WHAT YOU NEED TO DO.
Where a line in the records below includes "will", pull that line out.
[PROVIDED DATA]
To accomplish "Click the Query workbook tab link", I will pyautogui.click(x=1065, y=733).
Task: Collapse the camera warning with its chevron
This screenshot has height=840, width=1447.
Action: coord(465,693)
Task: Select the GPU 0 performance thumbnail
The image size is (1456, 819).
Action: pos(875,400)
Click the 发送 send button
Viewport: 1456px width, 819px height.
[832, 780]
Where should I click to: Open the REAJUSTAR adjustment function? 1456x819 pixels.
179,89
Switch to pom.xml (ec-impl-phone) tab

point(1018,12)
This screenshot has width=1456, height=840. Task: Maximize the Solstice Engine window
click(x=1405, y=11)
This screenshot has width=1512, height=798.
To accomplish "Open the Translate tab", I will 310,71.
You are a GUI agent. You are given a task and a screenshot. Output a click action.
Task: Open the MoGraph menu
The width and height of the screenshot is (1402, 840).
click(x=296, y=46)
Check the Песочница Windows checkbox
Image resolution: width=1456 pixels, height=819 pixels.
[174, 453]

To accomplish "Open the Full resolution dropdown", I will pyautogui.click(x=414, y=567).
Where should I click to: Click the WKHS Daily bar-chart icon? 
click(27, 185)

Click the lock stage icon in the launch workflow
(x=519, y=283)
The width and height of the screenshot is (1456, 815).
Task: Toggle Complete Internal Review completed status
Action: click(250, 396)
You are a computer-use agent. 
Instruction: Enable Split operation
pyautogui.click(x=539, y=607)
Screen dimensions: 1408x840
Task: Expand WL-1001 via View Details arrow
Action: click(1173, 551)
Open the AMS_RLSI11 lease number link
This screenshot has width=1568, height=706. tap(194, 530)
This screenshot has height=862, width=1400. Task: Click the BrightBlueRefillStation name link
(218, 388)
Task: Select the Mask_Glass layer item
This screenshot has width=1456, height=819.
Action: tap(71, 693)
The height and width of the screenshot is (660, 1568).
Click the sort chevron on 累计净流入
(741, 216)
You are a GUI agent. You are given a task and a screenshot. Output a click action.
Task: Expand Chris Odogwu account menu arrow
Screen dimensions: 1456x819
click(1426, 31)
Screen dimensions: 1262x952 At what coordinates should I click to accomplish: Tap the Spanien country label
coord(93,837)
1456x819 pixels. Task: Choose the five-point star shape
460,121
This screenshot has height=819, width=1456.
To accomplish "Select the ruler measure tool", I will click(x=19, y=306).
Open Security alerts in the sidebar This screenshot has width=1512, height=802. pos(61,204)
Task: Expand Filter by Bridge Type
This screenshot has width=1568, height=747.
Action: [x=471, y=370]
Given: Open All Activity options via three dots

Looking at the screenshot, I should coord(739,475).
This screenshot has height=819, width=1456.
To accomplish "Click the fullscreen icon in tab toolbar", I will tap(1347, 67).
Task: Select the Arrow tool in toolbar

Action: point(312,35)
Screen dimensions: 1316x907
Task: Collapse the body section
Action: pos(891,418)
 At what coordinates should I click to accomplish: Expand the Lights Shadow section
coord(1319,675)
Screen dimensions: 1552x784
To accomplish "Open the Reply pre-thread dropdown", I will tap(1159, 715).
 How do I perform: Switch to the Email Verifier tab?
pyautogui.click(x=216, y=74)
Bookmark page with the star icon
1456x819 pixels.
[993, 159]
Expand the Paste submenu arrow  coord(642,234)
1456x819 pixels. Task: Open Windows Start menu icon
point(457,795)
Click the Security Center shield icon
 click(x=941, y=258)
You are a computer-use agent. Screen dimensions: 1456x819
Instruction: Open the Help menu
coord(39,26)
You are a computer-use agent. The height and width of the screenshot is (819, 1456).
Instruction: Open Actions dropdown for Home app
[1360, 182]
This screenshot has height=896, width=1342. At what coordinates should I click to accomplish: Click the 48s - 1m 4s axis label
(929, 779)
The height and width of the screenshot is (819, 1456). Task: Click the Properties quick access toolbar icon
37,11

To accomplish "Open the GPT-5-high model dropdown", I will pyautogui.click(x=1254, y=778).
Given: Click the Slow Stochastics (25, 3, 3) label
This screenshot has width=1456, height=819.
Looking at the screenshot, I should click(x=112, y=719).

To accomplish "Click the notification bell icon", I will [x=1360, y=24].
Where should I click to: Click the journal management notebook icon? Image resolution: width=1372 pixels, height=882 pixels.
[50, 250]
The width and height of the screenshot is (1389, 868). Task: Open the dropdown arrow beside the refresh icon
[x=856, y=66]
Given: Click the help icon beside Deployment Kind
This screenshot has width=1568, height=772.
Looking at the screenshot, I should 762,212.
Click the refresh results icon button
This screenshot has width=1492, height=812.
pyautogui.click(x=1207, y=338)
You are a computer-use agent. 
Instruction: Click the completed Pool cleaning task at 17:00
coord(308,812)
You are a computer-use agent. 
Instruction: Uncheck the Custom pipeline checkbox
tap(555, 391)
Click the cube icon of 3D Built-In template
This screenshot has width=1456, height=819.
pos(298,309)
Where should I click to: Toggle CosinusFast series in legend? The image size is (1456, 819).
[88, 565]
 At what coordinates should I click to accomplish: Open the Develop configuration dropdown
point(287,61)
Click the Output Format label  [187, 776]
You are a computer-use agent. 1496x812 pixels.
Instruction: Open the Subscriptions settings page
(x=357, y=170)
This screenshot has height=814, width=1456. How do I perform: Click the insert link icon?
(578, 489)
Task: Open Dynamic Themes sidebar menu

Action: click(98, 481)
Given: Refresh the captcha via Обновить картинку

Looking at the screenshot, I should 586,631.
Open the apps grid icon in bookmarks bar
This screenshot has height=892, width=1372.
[/PROVIDED DATA]
RESPONSE FOR THIS EXERCISE.
To accomplish "Click the Query workbook tab link", I will pyautogui.click(x=1065, y=733).
To accomplish "Open the Translate tab", I will 310,71.
To accomplish "Open the Full resolution dropdown", I will pyautogui.click(x=414, y=567).
To accomplish "Select the ruler measure tool", I will click(x=19, y=306).
To accomplish "Click the fullscreen icon in tab toolbar", I will tap(1347, 67).
To accomplish "Open the Reply pre-thread dropdown", I will tap(1159, 715).
To accomplish "Open the GPT-5-high model dropdown", I will pyautogui.click(x=1254, y=778).
To accomplish "Click the notification bell icon", I will [x=1360, y=24].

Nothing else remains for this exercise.